HERE ARE OUR TOP TIPS TO GIVE THAT UNWRAPPING BLISS WITHOUT ADDING MORE PAPER WASTE.
This holiday season, instead of buying a new roll of shiny paper covered in dancing penguins, we suggest repurposing something that you already have, or buying something reusable and/or recyclable.
1. Give Fabric a New Life
2. Repurpose Paper for Fun Flair
3. Try Something Other than Tape
4. Forage for that Final Touch
5. Put Wrapping Paper in the Trash
GIVING UP WRAPPING PAPER IS A NO-BRAINER...RIGHT?
#1 - Give Fabric a New Life
Do you have any fabric scraps left over from that quilting project you attempted ages ago? Maybe a scarf you never liked? How about that tea towel you never use, or a dust bag, or one of the thousand cotton totes sitting around your house?

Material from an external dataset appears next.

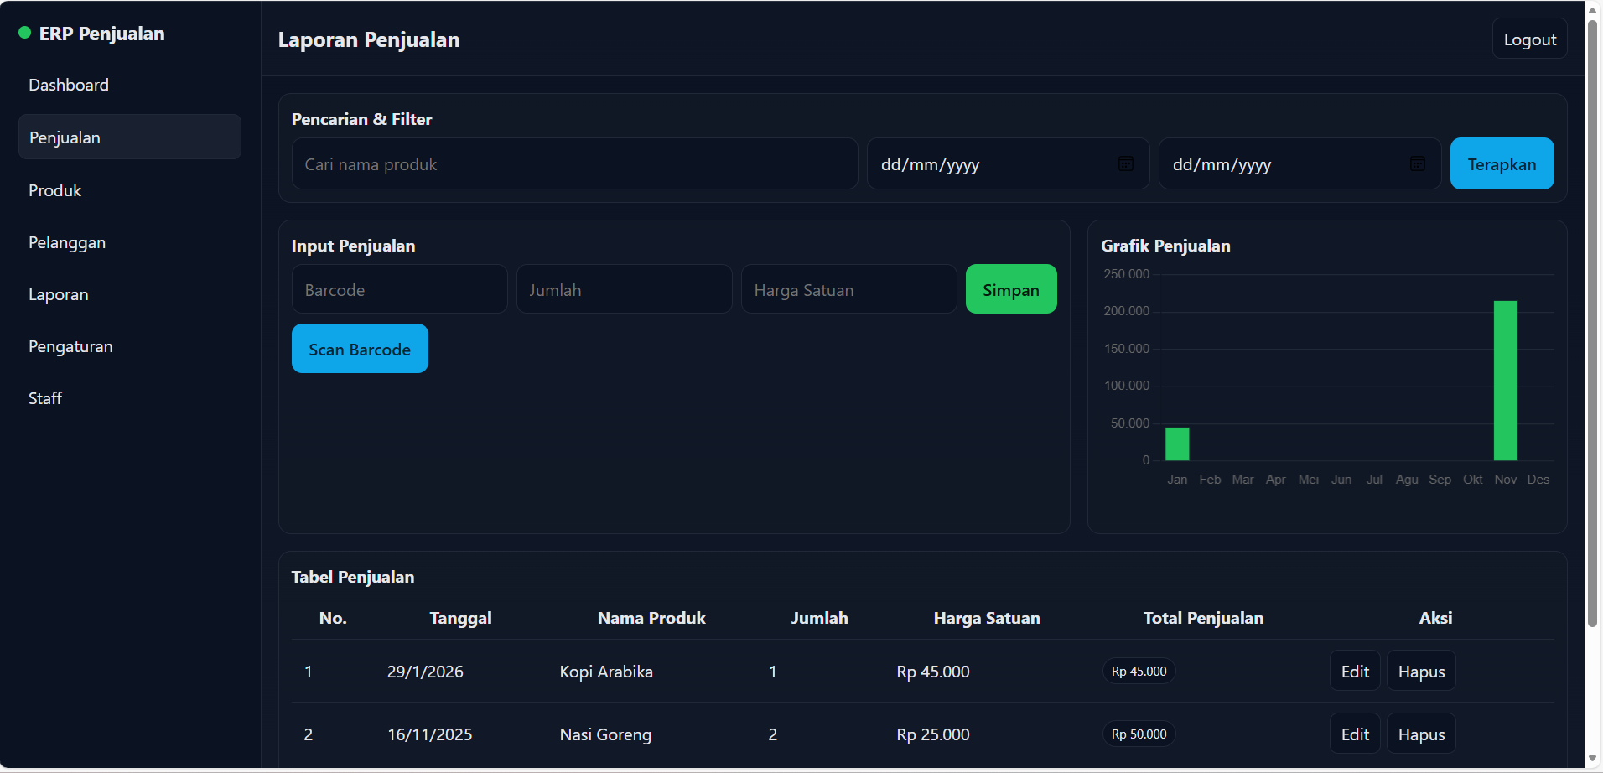Image resolution: width=1603 pixels, height=773 pixels.
Task: Open the start date calendar picker icon
Action: pyautogui.click(x=1126, y=163)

All sorts of fabric work great for wrapping presents. If you don't have anything on hand, consider hitting up a local junk shop or second hand store for something inexpensive. Better yet, ask a neighbor to see what they have laying around - what spreads more holiday cheer than working together to eliminate the idea of waste? (Anyone have a knack for jingles that could turn that into our new favorite holiday tune?)
At the end of the day, fabric could be neatly folded and stowed for the next holiday season or put into use by the gift recipient.
#2 - Repurpose Paper for Fun Flair
Chances are you probably have some paper lying around your house that you could use. Old newspapers can make really fun wrapping paper, as can pages from magazines, because you can customize each gift for the recipient's personality. You could even reuse the tissue and paper packaging from all of your Black Friday shipments.
If you're running low or just have loads of gifts to wrap, brown kraft paper is recyclable and inexpensive.
Whatever you do, avoid glittery anything at all costs. Glitter is basically pre-made microplastic that can easily find its way into rivers and oceans, polluting our waterways and disrupting aquatic ecosystems. There's nothing festive about that.
#3 - Try Something Other Than Tape
That plastic stuff we're all accustomed to using is not recyclable due to the tacky resin that makes it adhesive, and it could be unnecessary if you're avoiding slippery wrapping paper.
#4 - Forage for that Final Touch
Instead of tinsel, ribbon, and plastic bows that stick to everything but that wrapped present, try decorating your gifts with things like dehydrated orange slices, cinnamon sticks, or fresh sprigs from a local pine tree (either inside or outside the house).
This is a great alternative if you or your giftee has a compost bin because these plant-perfect goodies would need to be disposed of properly. This is a great way to minimize plastic waste, but we always want to be careful not to contribute to the unintended consequences of sending organic material to landfill.
#5 - Put Wrapping Paper in the Trash
If you get something wrapped in glittery paper, please trash the paper.
Unfortunately, that glittery, shiny tissue and wrapping paper we love cannot be recycled, so most of the wrapping paper tossed every year gets sent to landfill.
While this definitely contributes to our post-holiday slump, we can't hide from the realities of our current recycling infrastructure. When these items end up in the recycling bin, they can make the entire load unrecyclable. No, thanks.
DID YOU KNOW...?
The tradition of wrapping presents has been around for a while. It dates all the way back to ancient China in the 2nd century BC, when people in the Southern Sung dynasty used paper to wrap gift money, mirrors, and other objects.
Since then, people have used many different things to wrap presents - from lace to tissue to sturdy manila paper.
Believe it or not, however, wrapping presents was solidified as a modern-day gifting must by accident. The story goes that in 1917, a pair of brothers running a stationery business in Kansas City (called Hallmark) ran out of the tissue paper they traditionally sold for gift wrapping.
Instead of going into a pure panic, they began selling the paper they used to stock to line the inside of envelopes. The lining paper was a smash hit amongst their customers and, in 1919, they began selling paper specifically designed with creative patterns for wrapping presents.
And thus, the modern day wrapping paper industry was born...and a glittery trash pile began to build.